La mia consegna solenne e perenne al Signore, il Dio presente nella storia ma nascosto, è stata preparata da cinque anni di peregrinazione, a volte molto dolorosa, nella fede. Penso in particolare all’evento inimmaginabile, straziante del sisma vissuto dalla notte del 24 agosto 2016 al 30 ottobre mattina. […] I vigili ci hanno costrette ad uscire. Il cuore sanguinava: un embolo è partito e, fermandosi sul nervo ottico dell’occhio destro, per tre anni mi ha privato della sua vista. […]

Per breve tempo siamo state ospiti delle monache benedettine di Trevi.

[…] L’8 dicembre eravamo a Cercemaggiore, in una struttura nuova che ci era stata offerta ma subito dopo il S. Natale, per una inondazione, l’acqua scese dal soffitto del piano superiore dell’abitazione. Con i piedi nell’acqua lavorammo per una giornata intera, aiutate da una decina di buone persone del luogo, per riuscire a liberarci. […]
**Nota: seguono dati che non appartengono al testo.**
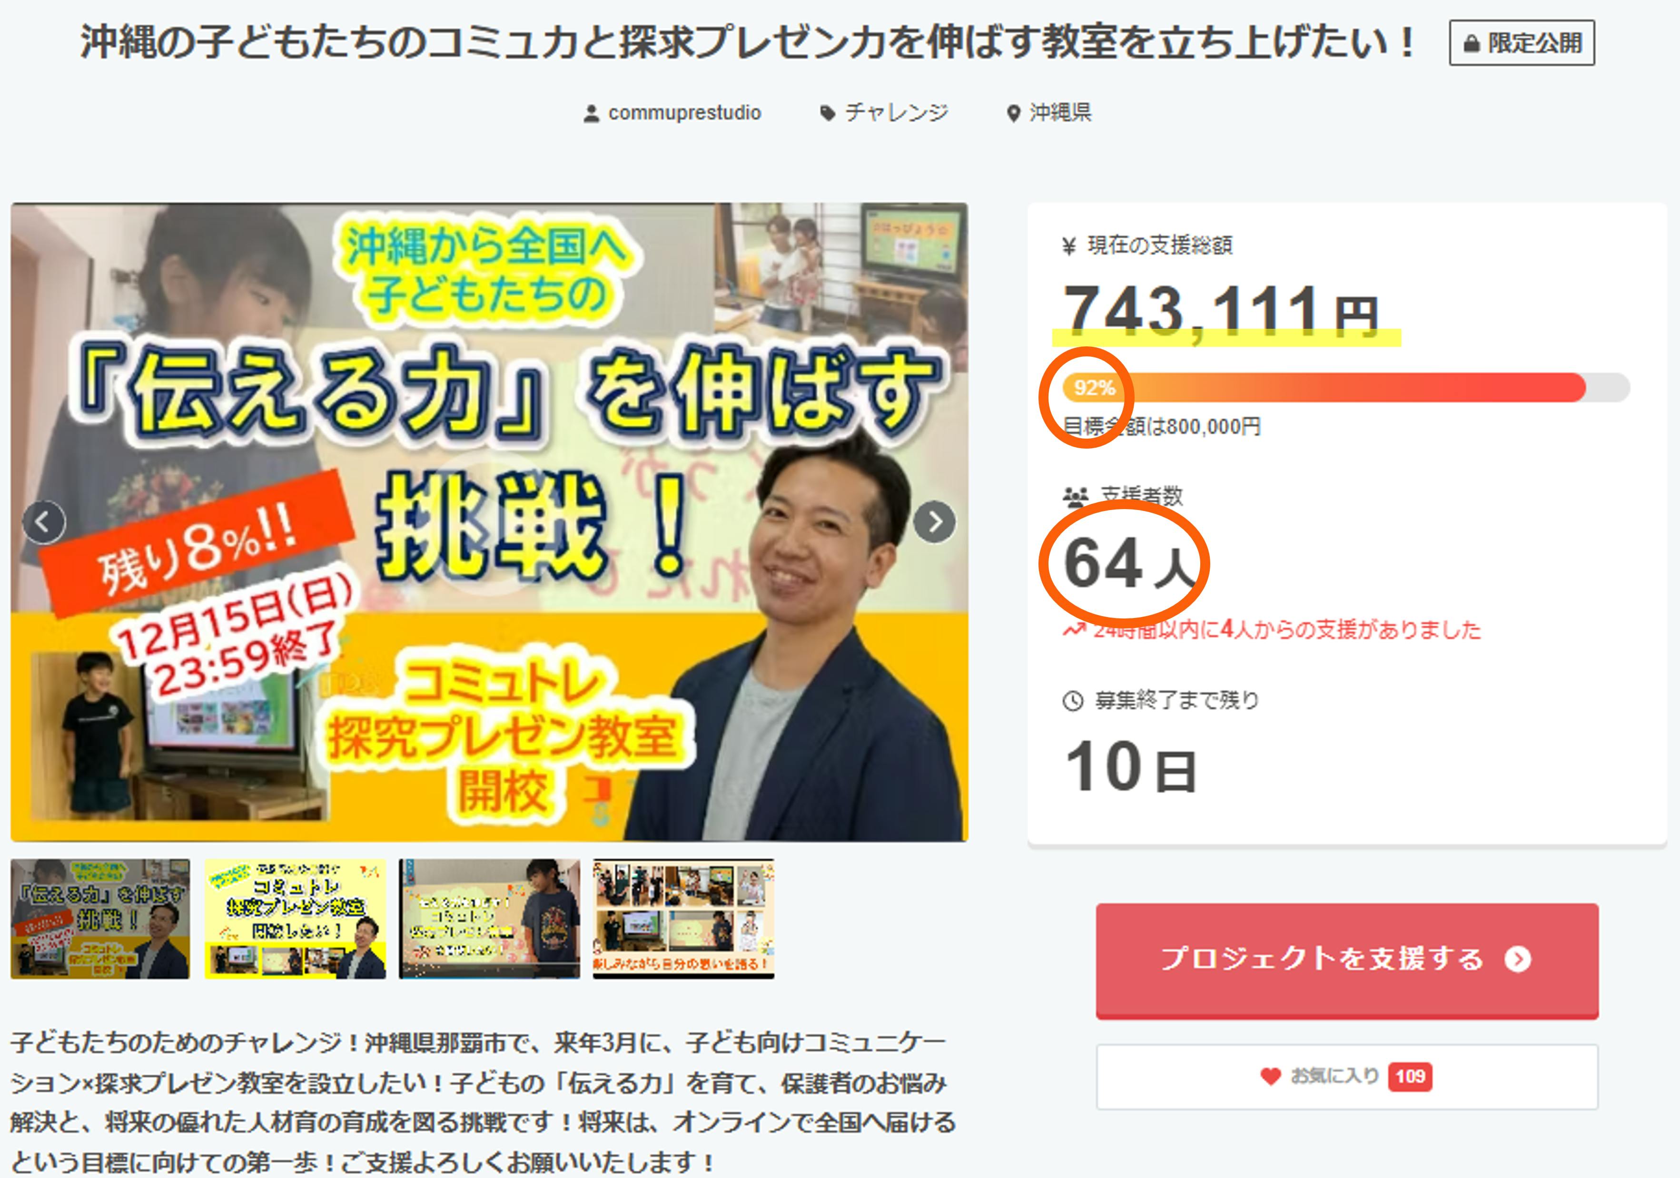Select the second yellow コミュトレ thumbnail
This screenshot has height=1178, width=1680.
pyautogui.click(x=295, y=919)
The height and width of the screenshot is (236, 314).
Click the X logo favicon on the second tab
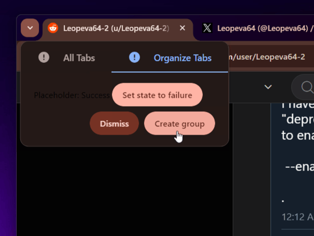tap(207, 28)
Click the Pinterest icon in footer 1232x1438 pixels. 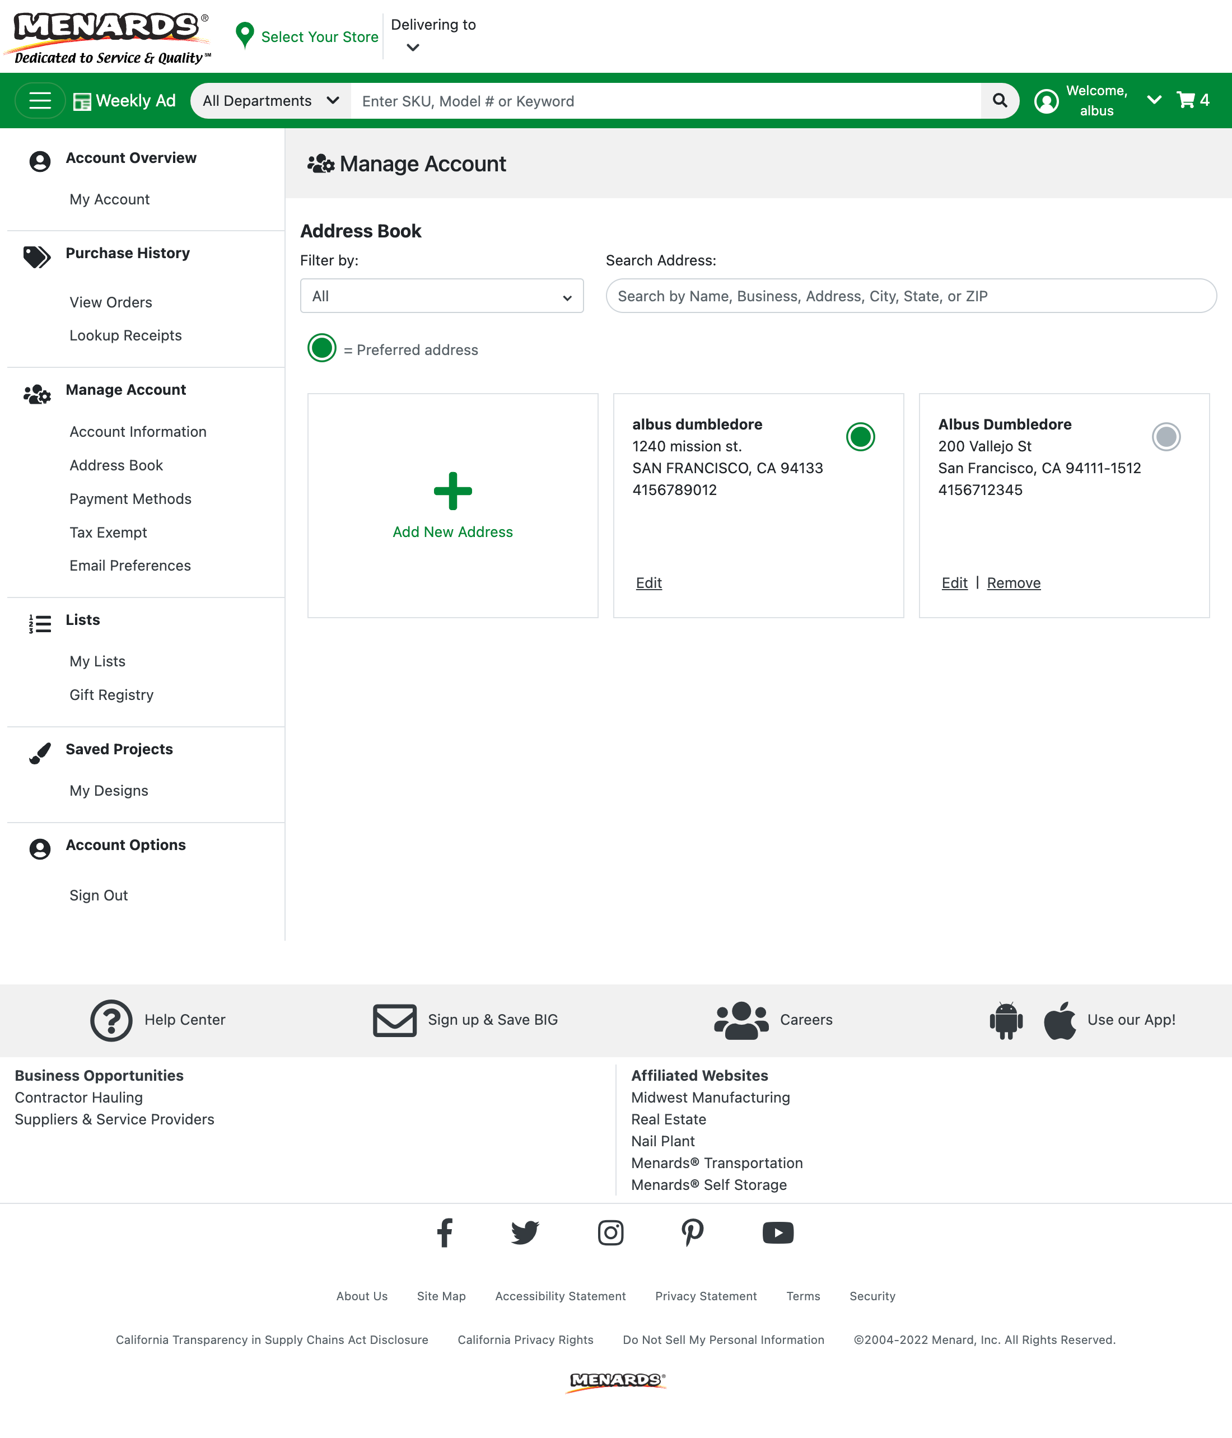[x=692, y=1233]
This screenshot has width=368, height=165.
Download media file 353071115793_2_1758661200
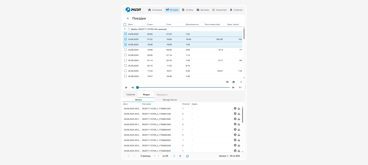(239, 114)
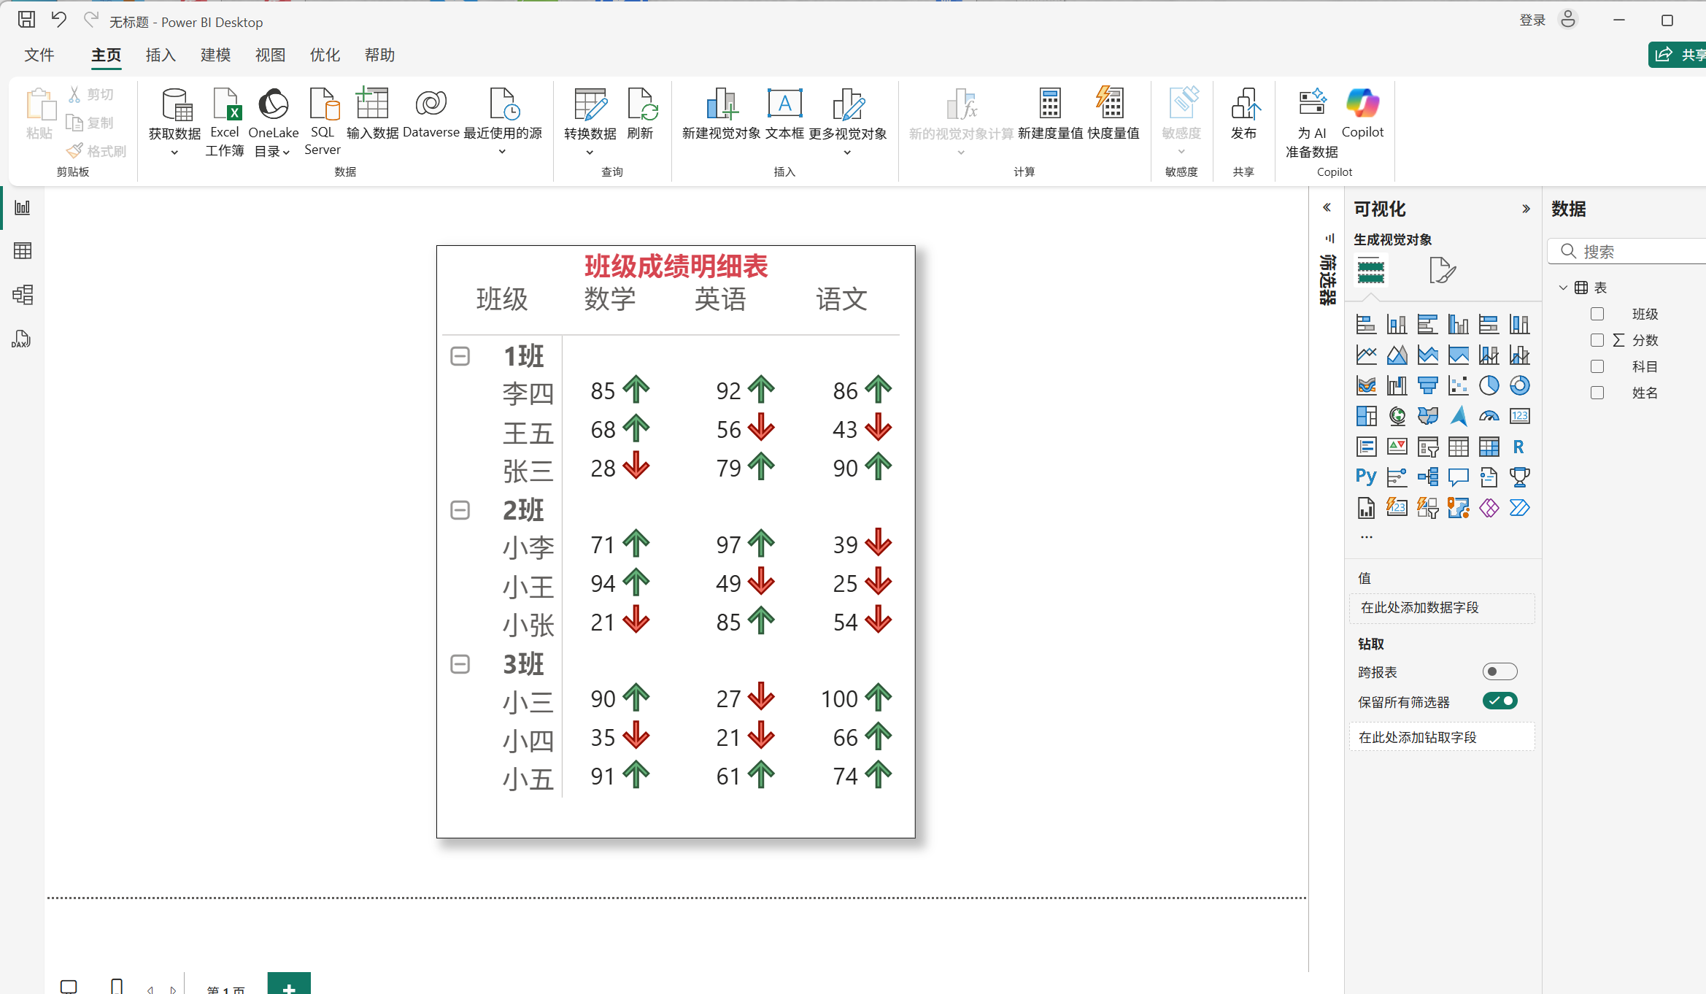The height and width of the screenshot is (994, 1706).
Task: Select the pie chart visual icon
Action: (1489, 385)
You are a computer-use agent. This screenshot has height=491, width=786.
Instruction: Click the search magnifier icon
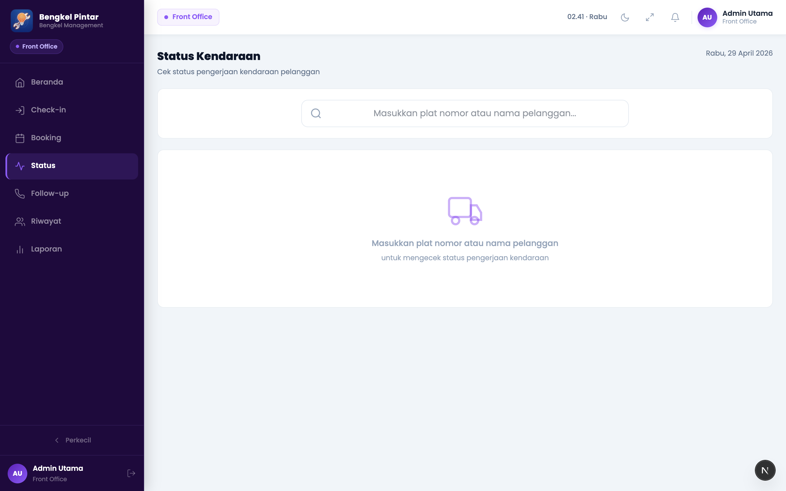316,113
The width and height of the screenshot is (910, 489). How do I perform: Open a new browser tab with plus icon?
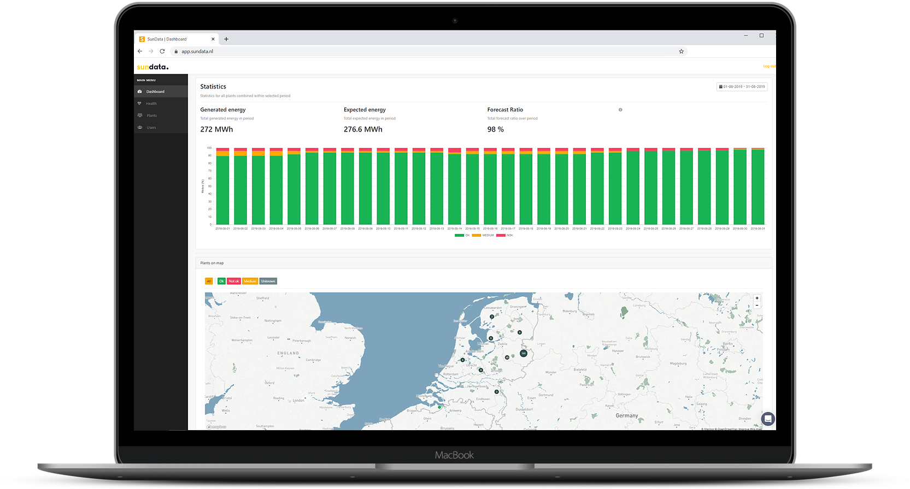(x=226, y=39)
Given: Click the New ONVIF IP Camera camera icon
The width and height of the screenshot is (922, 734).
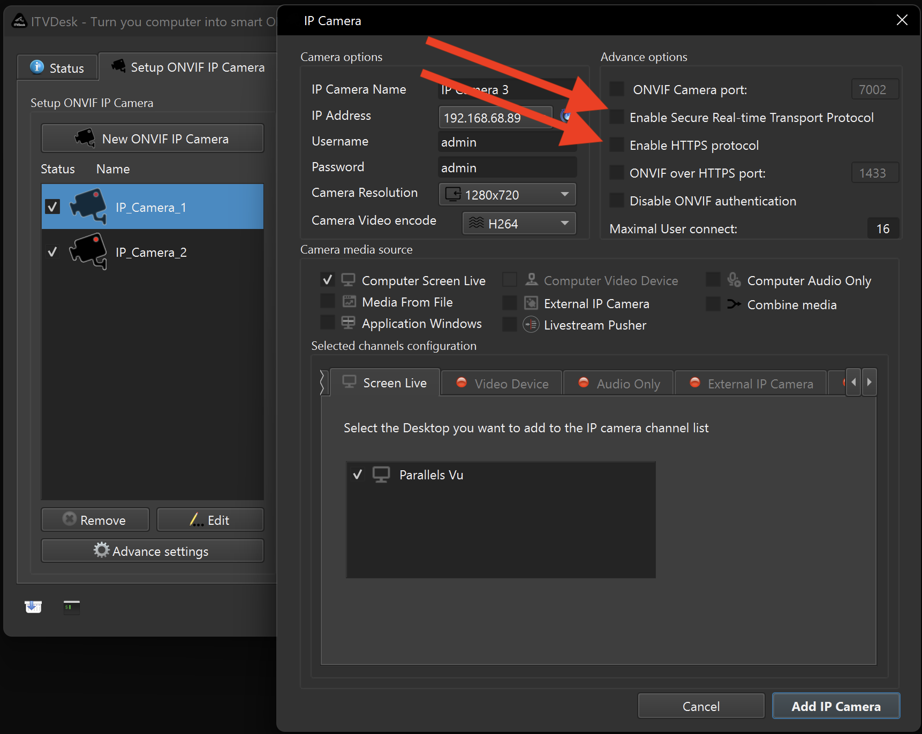Looking at the screenshot, I should (x=86, y=138).
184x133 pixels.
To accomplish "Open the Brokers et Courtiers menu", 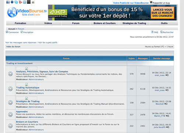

Il mio pellegrinaggio nella fede conobbe ancora una svolta aderendo alla comunità che accolse come nuova dimora il Convento francescano “Sant’Antonio da Padova” in Biccari, messo a nostra disposizione dai fratelli del Primo Ordine. In questo beato nascondiglio […] ho percorso quest’ultimo tratto di strada fino a ricevere dal Signore il dono della consacrazione solenne e perpetua. Fare la professione è stato porre il mio nido nella cavità di questa rupe (Ger. 48,28), unendomi alle schiere di vergini di Cristo fondate da S. Chiara […] E’ rispondere con coraggio e generosità alla voce discesa dal legno della croce che ha chiamato Francesco e in lui Chiara e me: "Va... e ripara la mia Chiesa!”.